Stored records:
--------
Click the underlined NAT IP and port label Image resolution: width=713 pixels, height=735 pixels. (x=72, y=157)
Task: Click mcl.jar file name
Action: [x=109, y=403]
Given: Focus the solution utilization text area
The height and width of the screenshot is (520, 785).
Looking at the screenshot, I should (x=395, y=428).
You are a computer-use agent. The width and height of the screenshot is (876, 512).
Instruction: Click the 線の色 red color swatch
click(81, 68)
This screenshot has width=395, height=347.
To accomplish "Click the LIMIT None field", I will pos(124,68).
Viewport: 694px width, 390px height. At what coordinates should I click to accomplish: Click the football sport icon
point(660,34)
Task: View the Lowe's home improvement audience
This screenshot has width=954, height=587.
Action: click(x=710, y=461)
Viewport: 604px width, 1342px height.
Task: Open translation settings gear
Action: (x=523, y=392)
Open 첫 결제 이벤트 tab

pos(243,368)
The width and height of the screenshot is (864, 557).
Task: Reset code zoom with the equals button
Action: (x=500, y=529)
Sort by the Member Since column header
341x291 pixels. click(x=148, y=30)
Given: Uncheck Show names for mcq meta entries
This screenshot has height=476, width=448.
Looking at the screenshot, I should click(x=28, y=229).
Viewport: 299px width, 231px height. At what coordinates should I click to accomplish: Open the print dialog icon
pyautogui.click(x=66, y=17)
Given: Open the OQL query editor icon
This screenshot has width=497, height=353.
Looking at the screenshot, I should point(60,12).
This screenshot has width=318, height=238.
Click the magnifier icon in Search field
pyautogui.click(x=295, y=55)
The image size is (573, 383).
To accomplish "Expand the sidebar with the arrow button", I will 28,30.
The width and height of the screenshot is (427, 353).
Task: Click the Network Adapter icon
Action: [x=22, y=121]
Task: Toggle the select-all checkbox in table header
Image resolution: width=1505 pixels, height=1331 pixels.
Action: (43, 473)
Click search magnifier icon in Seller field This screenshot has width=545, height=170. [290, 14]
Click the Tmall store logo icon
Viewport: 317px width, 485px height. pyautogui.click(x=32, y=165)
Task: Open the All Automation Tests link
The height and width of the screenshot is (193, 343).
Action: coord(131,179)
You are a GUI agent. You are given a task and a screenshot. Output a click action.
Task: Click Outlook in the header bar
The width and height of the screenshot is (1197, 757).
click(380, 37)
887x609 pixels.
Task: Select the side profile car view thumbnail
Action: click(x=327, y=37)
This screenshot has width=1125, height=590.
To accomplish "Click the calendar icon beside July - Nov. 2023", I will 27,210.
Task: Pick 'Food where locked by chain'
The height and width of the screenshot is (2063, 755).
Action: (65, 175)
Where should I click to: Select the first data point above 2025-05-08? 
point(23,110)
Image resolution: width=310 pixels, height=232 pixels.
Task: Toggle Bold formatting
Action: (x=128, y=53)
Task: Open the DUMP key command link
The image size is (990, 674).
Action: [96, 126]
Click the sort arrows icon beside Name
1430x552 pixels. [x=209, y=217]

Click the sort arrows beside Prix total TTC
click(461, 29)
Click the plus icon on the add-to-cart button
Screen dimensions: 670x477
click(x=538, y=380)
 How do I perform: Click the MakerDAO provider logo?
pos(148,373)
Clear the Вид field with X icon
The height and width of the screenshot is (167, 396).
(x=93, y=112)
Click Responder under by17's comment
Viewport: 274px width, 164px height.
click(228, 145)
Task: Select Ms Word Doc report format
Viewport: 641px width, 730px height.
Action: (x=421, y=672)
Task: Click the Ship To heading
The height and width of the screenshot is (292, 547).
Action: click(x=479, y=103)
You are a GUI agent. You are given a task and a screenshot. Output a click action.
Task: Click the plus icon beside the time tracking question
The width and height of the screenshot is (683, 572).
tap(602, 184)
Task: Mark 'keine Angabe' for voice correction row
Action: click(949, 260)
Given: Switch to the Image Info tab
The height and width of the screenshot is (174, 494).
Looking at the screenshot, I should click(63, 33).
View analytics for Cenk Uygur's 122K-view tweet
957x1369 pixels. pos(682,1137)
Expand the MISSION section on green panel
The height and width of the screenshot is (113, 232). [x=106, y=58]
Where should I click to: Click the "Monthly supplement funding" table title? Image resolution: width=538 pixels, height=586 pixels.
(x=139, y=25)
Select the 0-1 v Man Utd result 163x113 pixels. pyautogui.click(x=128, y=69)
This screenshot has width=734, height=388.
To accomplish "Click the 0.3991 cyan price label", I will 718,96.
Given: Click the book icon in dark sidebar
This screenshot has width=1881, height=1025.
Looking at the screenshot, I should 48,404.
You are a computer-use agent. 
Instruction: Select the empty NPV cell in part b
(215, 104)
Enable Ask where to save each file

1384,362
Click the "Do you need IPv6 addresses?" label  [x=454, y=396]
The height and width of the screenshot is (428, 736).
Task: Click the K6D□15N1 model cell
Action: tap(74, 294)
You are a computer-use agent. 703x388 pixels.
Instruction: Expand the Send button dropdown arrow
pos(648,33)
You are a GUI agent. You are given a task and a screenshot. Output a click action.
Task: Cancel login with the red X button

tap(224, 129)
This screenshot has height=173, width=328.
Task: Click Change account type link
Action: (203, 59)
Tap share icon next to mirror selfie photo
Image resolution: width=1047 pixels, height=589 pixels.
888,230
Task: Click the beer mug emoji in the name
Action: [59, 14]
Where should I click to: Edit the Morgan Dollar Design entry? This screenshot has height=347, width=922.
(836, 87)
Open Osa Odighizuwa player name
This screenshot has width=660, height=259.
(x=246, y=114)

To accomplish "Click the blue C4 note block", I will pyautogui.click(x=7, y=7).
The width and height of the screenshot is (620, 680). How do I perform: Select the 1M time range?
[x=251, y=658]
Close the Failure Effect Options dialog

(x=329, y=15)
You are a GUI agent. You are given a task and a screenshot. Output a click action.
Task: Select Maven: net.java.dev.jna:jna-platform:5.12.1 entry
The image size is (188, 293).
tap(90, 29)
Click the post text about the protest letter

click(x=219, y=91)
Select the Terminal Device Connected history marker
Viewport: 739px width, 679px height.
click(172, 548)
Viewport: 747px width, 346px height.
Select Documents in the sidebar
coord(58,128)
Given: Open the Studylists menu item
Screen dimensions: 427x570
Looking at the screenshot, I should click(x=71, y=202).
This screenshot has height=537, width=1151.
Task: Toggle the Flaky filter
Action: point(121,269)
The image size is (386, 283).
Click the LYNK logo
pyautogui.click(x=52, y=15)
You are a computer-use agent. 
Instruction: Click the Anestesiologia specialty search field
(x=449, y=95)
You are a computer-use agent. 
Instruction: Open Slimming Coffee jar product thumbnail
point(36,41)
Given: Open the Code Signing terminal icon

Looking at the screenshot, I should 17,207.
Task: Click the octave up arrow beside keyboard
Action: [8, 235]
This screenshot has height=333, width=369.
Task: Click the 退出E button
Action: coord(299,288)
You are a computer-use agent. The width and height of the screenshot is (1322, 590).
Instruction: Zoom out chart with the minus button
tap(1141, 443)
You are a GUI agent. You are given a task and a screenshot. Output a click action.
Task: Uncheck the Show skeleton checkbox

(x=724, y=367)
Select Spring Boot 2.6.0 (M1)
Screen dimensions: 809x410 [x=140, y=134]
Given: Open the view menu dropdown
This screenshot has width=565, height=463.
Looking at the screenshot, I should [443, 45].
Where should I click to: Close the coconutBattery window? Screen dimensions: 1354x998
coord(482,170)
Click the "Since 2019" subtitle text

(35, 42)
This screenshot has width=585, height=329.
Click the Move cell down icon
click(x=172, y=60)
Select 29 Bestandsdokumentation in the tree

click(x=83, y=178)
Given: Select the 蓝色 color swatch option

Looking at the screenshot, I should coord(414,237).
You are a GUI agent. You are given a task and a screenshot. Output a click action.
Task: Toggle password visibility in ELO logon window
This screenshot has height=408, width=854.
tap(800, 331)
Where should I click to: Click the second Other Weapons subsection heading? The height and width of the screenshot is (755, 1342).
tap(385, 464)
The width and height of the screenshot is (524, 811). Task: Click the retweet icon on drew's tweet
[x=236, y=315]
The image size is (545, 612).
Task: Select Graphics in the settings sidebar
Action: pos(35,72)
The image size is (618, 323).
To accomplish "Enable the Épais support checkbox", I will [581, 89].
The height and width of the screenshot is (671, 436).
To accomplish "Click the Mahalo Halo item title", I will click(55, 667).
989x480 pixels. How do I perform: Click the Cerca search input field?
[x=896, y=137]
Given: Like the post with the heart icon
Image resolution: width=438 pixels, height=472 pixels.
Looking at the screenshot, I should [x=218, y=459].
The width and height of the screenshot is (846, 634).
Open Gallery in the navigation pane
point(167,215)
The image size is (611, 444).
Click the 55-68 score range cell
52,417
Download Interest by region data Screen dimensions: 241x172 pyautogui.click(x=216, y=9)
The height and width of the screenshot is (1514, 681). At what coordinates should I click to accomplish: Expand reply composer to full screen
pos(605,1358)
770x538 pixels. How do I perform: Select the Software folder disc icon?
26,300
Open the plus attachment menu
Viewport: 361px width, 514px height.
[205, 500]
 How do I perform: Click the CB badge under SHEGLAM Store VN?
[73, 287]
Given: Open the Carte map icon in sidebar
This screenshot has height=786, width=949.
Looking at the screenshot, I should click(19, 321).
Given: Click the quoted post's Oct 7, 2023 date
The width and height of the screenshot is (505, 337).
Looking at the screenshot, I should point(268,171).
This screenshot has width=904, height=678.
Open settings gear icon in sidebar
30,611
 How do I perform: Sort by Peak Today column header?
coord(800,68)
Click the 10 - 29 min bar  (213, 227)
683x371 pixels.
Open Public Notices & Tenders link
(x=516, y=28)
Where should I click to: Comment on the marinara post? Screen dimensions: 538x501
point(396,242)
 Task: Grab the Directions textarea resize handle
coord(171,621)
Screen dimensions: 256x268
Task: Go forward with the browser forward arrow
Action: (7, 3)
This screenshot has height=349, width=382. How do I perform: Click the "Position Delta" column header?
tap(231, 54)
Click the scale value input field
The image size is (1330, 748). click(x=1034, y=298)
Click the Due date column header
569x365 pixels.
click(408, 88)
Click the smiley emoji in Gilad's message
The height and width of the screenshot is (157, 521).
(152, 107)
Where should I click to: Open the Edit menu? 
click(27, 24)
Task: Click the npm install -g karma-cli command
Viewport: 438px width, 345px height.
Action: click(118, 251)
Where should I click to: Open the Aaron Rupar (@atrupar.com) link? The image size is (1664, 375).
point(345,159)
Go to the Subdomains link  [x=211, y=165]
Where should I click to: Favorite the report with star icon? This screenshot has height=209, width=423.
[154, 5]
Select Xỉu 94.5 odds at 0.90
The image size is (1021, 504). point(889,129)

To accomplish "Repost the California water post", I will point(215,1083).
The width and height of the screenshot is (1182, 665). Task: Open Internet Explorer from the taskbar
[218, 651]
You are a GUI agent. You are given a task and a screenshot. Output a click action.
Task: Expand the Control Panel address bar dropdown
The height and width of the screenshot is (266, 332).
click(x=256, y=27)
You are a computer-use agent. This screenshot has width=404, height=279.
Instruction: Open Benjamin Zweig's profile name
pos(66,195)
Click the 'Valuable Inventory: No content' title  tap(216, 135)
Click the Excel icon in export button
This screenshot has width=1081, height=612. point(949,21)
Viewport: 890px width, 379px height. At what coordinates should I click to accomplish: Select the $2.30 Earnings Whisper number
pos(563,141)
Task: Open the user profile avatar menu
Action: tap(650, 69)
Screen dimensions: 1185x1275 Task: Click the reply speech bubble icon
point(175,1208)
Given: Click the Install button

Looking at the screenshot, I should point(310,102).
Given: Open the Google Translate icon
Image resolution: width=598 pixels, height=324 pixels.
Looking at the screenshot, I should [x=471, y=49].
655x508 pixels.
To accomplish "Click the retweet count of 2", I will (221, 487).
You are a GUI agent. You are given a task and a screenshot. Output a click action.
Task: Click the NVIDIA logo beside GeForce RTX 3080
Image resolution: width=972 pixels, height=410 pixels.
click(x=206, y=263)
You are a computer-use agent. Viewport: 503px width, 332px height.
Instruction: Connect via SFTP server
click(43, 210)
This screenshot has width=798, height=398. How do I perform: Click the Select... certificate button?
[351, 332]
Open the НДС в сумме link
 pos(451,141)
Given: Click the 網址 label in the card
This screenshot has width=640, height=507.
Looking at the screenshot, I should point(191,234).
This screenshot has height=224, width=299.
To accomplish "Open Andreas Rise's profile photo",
--------
Return, from the data above, each line in which the string "command" appears.

Task: Open the DUMP key command link
Task: Click the npm install -g karma-cli command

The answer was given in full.